I had read so much bad press about the M60. I'll now read those with a grain of salt. This is impressive. 1500rds of solid tracer with only one major jam and a couple of stoppages. While the video has obviously been cut, I would have thought that the weapon would have failed to fire at some point during this demonstration. Wonder if it worked post video.


----------



## DerAdlerIstGelandet (Dec 13, 2006)

I used the M-60D Machine gun as my door gun from my UH-60L Blackhawk for 6 years. Never, ever had a problem with it. I love the gun. Even in the sandy conditions of Iraq I never had a problem with her.


----------



## Matt308 (Dec 13, 2006)

Well that video speaks volumes to me! As someone who has fired an AK until it almost caught fire, that M60 demo is REALLY impressive. Wonder if the piston welded itself to the barrel once it cooled off. I gotta believe.


----------



## lesofprimus (Dec 13, 2006)

Ive used the M60 in the past, including some long drawn out firefights, and never ever had a jam or stoppage...

It pays to keep ur weapon clean and oiled up....


----------



## Matt308 (Dec 13, 2006)

So true. Anyone who owns a semiauto and does not invest in decent cleaning equipment for their bugout gear is kidding themselves.


----------



## schwarzpanzer (Dec 14, 2006)

It runs away though and test conditions probably weren't as humid or harsh as Vietnam?

Snag the belt and you'll also likely knacker it.

I'd like to see how one performs in arctic conditions though.



> 1500rds of solid tracer with only one major jam and a couple of stoppages.



That's not impressive, a Gympy (FN MAG, M240) could do that in a minute - with no stoppages. It's also nothing compared to the MG3, or infact most GPMG's.

I think having a low cyclic rate can be good though and stellite is also good, but I still believe the M60 to be a flawed design, I even rate the Bren and RPD better.



> It pays to keep ur weapon clean and oiled up....



Unless it's Russian and in sandy/dusty conditions.


----------



## Matt308 (Dec 14, 2006)

schwarzpanzer that is what I have read too. And the DoD procuring M60 replacements in the form of M60E4 is rather telling. However, I don't discout Les' comments. Regarding 1500rds OF SOLID TRACER in one long string without barrel change is certainly not per use doctrine. While I don't doubt that other weapon systems could do the same, my only point was that the M60E3 supposedly plagued by so many problems didn't seem to choke on a fairly robust test.


----------



## DerAdlerIstGelandet (Dec 14, 2006)

schwarzpanzer said:


> It runs away though and test conditions probably weren't as humid or harsh as Vietnam?

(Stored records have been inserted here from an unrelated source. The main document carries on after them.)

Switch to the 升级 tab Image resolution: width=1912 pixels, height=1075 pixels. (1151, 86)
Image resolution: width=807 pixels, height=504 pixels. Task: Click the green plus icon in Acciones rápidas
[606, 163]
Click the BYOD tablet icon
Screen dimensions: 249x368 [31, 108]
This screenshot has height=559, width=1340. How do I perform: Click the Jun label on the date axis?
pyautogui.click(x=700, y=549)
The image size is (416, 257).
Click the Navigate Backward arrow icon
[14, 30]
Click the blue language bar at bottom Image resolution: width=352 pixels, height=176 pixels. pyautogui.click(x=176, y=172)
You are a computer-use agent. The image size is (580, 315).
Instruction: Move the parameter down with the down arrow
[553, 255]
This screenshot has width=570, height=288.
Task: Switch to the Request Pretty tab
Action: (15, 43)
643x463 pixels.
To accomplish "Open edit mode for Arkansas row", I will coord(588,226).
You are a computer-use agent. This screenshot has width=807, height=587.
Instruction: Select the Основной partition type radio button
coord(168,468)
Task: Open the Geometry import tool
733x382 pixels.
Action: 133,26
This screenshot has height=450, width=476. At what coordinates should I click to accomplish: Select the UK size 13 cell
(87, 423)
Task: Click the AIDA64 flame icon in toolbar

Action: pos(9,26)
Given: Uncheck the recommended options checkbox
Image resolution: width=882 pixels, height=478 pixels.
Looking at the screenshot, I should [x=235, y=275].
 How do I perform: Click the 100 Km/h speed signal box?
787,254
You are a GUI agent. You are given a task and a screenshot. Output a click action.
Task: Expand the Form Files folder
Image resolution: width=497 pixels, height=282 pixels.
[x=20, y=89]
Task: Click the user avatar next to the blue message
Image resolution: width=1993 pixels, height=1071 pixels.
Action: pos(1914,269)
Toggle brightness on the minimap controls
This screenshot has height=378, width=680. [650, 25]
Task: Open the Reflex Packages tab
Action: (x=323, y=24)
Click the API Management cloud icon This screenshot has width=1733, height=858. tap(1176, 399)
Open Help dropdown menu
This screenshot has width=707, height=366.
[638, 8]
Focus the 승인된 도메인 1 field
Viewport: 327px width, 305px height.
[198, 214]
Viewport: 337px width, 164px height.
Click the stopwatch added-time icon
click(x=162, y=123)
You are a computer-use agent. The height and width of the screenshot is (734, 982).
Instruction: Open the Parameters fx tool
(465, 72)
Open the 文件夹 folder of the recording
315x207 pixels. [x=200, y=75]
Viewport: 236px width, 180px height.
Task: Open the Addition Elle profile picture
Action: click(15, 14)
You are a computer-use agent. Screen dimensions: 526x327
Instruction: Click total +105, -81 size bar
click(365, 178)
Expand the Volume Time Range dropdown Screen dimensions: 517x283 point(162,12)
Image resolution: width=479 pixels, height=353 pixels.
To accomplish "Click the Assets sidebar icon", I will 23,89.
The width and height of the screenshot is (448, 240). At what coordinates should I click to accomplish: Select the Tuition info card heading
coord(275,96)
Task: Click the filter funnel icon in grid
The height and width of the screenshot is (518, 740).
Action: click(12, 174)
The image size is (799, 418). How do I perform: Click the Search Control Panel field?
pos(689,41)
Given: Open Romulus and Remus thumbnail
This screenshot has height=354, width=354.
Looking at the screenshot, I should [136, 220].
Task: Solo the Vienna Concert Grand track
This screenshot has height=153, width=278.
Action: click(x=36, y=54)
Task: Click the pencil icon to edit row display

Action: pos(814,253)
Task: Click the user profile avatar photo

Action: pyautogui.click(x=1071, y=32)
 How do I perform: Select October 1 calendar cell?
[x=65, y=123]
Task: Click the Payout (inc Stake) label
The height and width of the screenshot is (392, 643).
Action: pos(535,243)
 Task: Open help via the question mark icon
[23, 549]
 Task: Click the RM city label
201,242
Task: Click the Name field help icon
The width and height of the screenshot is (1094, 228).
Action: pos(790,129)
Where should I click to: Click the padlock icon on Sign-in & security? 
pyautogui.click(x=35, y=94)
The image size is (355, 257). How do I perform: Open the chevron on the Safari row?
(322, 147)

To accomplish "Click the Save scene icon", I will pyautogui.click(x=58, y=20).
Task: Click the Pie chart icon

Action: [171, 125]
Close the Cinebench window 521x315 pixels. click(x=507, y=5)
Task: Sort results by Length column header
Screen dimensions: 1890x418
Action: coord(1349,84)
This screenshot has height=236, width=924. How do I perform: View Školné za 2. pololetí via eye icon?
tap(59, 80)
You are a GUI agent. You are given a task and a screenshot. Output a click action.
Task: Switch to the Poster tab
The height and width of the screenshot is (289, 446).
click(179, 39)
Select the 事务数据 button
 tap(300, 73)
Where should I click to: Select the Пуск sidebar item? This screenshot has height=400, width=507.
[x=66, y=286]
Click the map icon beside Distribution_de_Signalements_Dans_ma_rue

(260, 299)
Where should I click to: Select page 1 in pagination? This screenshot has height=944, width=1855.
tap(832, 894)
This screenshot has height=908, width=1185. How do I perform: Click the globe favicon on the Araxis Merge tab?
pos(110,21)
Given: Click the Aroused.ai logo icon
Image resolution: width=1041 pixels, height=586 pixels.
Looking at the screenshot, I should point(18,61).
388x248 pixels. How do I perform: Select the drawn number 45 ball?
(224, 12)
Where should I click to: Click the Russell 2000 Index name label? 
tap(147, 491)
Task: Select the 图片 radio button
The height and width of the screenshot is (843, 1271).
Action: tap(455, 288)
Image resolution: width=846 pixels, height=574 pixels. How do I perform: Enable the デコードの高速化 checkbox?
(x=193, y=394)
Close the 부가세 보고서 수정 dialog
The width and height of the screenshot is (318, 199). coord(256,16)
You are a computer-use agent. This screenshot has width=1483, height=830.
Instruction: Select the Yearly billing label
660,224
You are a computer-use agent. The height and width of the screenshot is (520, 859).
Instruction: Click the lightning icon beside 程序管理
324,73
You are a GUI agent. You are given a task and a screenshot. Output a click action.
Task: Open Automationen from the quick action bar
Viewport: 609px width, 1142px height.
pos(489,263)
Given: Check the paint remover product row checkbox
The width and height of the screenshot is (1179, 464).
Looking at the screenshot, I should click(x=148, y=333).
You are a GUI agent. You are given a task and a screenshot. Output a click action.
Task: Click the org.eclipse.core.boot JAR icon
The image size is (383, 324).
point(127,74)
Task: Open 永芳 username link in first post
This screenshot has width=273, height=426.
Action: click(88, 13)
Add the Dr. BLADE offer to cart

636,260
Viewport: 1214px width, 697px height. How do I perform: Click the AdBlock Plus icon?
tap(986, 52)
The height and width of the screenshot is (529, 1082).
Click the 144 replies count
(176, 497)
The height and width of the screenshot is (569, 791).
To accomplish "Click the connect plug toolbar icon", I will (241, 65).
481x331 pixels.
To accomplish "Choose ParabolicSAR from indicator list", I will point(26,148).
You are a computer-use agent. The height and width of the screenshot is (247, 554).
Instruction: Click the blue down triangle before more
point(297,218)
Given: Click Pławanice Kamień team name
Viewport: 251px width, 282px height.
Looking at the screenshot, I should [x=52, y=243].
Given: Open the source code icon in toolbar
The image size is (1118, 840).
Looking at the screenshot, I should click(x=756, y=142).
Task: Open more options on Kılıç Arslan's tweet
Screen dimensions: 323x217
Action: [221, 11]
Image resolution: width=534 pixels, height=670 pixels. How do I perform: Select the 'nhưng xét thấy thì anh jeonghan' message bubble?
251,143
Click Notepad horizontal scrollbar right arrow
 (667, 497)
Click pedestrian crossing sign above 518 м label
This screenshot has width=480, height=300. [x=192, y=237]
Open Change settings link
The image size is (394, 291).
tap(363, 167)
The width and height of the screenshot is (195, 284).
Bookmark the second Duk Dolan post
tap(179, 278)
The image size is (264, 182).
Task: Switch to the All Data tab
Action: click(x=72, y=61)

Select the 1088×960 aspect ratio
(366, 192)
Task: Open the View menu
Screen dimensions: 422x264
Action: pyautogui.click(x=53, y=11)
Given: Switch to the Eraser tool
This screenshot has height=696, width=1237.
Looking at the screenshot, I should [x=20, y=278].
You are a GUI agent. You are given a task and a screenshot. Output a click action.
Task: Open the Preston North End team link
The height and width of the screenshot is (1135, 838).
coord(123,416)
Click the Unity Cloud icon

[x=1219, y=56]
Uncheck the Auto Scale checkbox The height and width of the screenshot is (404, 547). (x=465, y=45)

Never had a M-60 run away on me. 

Also I used the M-60D every day for a year in conditions harsher than Vietnam and never had one jam or a problem with my gun once. We had a few problems in the beginning of Iraq because we did not use our Brass Deflectors on the right side of the aircraft (the problem only occurs on the right side) and the wind caused by the helicopter in flight would blow the spent casings back into the feed tray and jam the gun. We quickly designed our own brass deflectors that were not army issue and never had a problem since.

The gun is proven and works great, I know from first hand experience.

Dont take me wrong if I were still in the Army I would be happy to use the new M240G (or is it H) that we use as the door guns now on the UH-60s.

Snag the belt and you'll also likely knacker it.



schwarzpanzer said:


> I'd like to see how one performs in arctic conditions though.



I have used one in -20 Degrees (granted that aint quite arctic though) and it performed just fine.




schwarzpanzer said:


> but I still believe the M60 to be a flawed design, I even rate the Bren and RPD better.



I beg to differ, it is a great design. There are probably better designs out there but the M60 works great. There were problems with it when it first came out but the bugs have been worked out and it works great.


----------



## schwarzpanzer (Dec 15, 2006)

> I don't discout Les' comments



Nor do I Matt.



> Regarding 1500rds OF SOLID TRACER in one long string without barrel change is certainly not per use doctrine.



I'm a firm beliver in testing to destruction and over-compensation. A GPMG should be the most sturdy and reliable, perhaps even moreso than an AK. At least American pistols are tested well for RBF. But they are crap designs, eh DerAdler? (M9).



> the M60E3 supposedly plagued by so many problems



I suppose there are myths about the M60 even I haven't heard of? Surprises me - I keep my ears open for M60 complaints and I'd never trust one 100%.




> Never had a M-60 run away on me.



Did you fire your M60 for long periods DerAdler? Were you mobile at the time? (Airflow).



> We quickly designed our own brass deflectors that were not army issue and never had a problem since.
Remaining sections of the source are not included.